Veel ondernemingen kampen door de coronacrisis en de aansluitende maatregelen met liquiditeits- en cashflowproblemen. Daarom komt de overheid nu met twee btw-wijzigingen om hen tegemoet te komen. Het nieuwe KB dat hierin voorziet, is op 1 april in werking getreden en heeft al meteen gevolgen voor zowel maand- als kwartaalaangevers.
Geen decembervoorschot
Enerzijds schaft het KB het decembervoorschot af. Normaal gezien moeten ondernemers die kwartaal- of maandaangiften indienen de btw van het laatste aangiftetijdvak (december of het vierde kwartaal) al eerder voldoen. De ondernemer heeft daarbij de keuze tussen het betalen van het verschuldigde btw-bedrag op basis van wat effectief verschuldigd is tot 20 december of op basis van het btw-bedrag van de volledige vorige periode (bv. het derde kwartaal bij kwartaalaangevers).
Dit decembervoorschot heeft geen ander doel dan ervoor te zorgen dat de overheid op korte termijn voldoende liquide middelen heeft, maar het zou nogal te gortig zijn om die middelen in deze tijden bij de ondernemers te gaan zoeken.

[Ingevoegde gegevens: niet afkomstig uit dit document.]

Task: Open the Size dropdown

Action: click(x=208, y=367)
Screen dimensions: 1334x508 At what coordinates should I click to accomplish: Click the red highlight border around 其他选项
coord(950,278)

Daarom schaft het KB van 29 maart 2021 het alvast af. In de praktijk zorgt dit er ook voor dat het vak 91 in de btw-aangifte verdwijnt.
Lagere drempels voor de btw-teruggaaf
Een tweede punt waarop de overheid ingrijpt, is deze van de teruggaaf van btw-tegoeden. Als een ondernemer btw verschuldigd is, moet hij dit namelijk steeds snel betalen. Wanneer de overheid echter btw moet teruggeven, gelden er allerlei drempels.
Zo hebben ondernemers maar vier keer in het jaar de kans om zelf een teruggave te vragen, zijnde eenmaal per kwartaal. Bij de eerste drie kwartalen moet het opgebouwde tegoed al 615 euro bedragen bij kwartaalaangevers en 1.485 euro bij maandaangevers. In het laatste kwartaal stelt de overheid zich soepeler op en betaalt het al uit vanaf een tegoed van 245 euro.
Het bedrag van 245 euro wordt nu verlaagd naar 50 euro. De drempels van 615 euro en 1.485 euro worden dan weer verlaagd naar 400 euro. Er wordt dus geen onderscheid meer gemaakt tussen kwartaal- en maandaangevers.
Deze maatregelen traden op 1 april in werking en zijn geen misplaatste grap. Dit wil dus zeggen dat btw-plichtigen al in hun aangifte voor het eerste kwartaal een beroep kunnen doen op de lagere drempels.